This is an Annabel Langbein recipe. I love her dessert recipes because they’re simple and always turn out delicious! This one is perfect for the hot Summer.
- 150g plain sweet biscuits
- ½ cup desiccated coconut
- 1½ tsp ground cinnamon
- 100g butter, melted
- 2 egg whites, at room temperature
- 1 cup sugar
- 250g ripe strawberries, hulled and sliced
- 1 tbsp lemon juice
- 1 tsp vanilla extract
- fresh raspberries
1) Line the base of a cake tin with baking paper.
2) Make the base by crushing the biscuits in a food processor. Pour the crumbs into a medium bowl and add the coconut, cinnamon and melted butter. Stir well to combine.

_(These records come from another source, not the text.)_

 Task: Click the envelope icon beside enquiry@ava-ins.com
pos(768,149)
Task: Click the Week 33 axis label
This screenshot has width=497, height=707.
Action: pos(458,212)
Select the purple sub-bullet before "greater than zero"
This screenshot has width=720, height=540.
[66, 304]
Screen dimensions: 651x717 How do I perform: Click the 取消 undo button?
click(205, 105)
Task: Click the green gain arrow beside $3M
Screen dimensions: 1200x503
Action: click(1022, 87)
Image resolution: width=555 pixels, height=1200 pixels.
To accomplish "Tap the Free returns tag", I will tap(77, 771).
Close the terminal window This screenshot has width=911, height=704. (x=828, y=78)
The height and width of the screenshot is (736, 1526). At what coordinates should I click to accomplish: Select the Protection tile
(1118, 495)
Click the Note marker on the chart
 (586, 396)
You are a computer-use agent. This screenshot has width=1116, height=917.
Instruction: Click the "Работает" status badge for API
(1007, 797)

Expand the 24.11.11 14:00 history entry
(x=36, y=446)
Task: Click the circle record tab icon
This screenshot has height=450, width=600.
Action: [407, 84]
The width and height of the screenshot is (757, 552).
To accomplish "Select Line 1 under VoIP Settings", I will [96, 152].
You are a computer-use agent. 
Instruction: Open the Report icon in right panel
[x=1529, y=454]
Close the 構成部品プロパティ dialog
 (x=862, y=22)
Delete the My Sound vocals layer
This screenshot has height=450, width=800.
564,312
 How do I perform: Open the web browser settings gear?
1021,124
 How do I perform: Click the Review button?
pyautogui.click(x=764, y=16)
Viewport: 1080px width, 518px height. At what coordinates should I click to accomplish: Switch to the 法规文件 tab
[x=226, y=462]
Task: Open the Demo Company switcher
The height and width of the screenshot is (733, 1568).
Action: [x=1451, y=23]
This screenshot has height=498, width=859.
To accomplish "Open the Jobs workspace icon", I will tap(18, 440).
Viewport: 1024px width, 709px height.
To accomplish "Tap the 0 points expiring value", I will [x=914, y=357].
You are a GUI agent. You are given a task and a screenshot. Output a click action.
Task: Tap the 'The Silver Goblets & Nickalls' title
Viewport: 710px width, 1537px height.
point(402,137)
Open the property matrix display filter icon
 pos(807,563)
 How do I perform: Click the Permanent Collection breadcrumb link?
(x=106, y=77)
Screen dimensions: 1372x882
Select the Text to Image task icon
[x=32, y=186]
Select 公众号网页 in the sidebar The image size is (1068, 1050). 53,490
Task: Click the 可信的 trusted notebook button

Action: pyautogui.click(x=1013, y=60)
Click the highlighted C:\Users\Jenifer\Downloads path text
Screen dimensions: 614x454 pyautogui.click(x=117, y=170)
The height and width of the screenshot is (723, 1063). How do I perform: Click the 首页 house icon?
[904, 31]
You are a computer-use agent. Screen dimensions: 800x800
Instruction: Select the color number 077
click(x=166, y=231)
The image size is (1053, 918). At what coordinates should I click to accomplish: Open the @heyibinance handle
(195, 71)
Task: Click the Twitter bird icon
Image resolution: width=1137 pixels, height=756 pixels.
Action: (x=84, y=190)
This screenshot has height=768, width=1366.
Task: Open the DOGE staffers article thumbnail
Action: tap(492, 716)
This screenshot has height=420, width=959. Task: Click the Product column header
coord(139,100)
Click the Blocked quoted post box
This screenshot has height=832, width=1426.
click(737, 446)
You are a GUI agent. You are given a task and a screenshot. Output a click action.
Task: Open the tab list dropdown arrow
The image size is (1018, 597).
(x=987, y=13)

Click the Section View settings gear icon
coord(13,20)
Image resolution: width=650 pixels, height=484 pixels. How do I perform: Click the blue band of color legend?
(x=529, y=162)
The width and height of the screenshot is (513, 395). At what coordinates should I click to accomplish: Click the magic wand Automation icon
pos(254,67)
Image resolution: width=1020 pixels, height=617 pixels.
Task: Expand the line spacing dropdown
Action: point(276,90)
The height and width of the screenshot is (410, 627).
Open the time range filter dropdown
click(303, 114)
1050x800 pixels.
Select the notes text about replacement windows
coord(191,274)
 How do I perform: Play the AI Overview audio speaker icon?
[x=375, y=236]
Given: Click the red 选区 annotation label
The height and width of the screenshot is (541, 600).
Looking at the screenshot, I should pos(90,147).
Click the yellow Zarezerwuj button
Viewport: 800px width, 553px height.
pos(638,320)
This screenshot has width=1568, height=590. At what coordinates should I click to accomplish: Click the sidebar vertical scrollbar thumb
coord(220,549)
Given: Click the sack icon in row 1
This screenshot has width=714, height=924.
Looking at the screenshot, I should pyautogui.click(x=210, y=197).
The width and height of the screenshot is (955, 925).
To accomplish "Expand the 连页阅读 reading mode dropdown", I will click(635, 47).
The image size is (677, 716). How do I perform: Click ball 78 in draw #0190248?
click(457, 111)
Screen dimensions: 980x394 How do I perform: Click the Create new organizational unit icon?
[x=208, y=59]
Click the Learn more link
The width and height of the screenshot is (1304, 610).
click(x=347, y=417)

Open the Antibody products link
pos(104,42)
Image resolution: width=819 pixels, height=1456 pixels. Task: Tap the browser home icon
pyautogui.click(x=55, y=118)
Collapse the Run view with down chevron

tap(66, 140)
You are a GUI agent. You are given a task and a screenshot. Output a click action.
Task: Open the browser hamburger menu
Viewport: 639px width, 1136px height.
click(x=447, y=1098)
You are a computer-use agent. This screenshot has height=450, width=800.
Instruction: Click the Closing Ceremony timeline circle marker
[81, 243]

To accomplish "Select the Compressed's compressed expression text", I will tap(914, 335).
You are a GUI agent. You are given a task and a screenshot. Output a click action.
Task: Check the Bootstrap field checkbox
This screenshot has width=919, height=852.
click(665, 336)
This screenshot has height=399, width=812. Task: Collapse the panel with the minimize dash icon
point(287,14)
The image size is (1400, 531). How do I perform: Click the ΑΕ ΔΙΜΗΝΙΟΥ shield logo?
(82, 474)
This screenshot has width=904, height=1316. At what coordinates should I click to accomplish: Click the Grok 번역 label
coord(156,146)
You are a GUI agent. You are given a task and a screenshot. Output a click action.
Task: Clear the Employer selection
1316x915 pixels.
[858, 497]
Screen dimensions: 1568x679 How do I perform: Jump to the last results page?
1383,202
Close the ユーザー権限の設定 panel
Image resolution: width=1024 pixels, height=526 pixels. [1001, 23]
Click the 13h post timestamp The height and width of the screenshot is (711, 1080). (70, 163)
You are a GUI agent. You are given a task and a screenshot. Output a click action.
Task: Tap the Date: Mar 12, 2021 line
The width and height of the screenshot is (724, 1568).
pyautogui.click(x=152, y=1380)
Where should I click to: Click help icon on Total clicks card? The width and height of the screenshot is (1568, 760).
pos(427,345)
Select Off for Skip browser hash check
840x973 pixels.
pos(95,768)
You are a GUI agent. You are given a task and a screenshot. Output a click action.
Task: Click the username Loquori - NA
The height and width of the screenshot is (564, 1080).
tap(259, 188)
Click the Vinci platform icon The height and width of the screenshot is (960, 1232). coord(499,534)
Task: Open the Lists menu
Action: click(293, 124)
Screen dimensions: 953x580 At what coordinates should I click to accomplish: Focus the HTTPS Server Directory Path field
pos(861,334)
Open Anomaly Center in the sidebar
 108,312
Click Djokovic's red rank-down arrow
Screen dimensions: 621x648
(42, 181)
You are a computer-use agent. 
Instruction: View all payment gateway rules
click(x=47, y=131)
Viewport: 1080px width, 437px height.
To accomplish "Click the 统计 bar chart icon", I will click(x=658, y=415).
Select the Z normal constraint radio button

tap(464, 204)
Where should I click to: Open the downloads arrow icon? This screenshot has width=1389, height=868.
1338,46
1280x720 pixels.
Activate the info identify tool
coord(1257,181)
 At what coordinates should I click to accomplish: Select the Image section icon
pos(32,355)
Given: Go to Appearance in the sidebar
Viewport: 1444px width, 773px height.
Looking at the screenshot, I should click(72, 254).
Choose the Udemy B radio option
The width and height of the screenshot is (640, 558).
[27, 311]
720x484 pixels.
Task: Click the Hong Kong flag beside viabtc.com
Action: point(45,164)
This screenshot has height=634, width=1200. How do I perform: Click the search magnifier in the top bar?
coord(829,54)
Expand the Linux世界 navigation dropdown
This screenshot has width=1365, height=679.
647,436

3) Press firmly into the base of the prepared tin. It doesn’t need to be a thick layer – just enough to cover the bottom of the tin. Refrigerate the base while you prepare the filling.
4) Place egg whites, sugar, sliced strawberries, lemon juice and vanilla in the clean, dry bowl of an electric mixer. Beat on high speed for about 6-8 minutes until the mixture is very thick and fluffy and the sugar has dissolved.
5) Spoon the filling over the chilled base, smooth the top, cover with a sheet of baking paper and freeze for at least 4 hours. The cake will keep in an airtight container in the freezer for up to a month.
6) Garnish with fresh raspberries.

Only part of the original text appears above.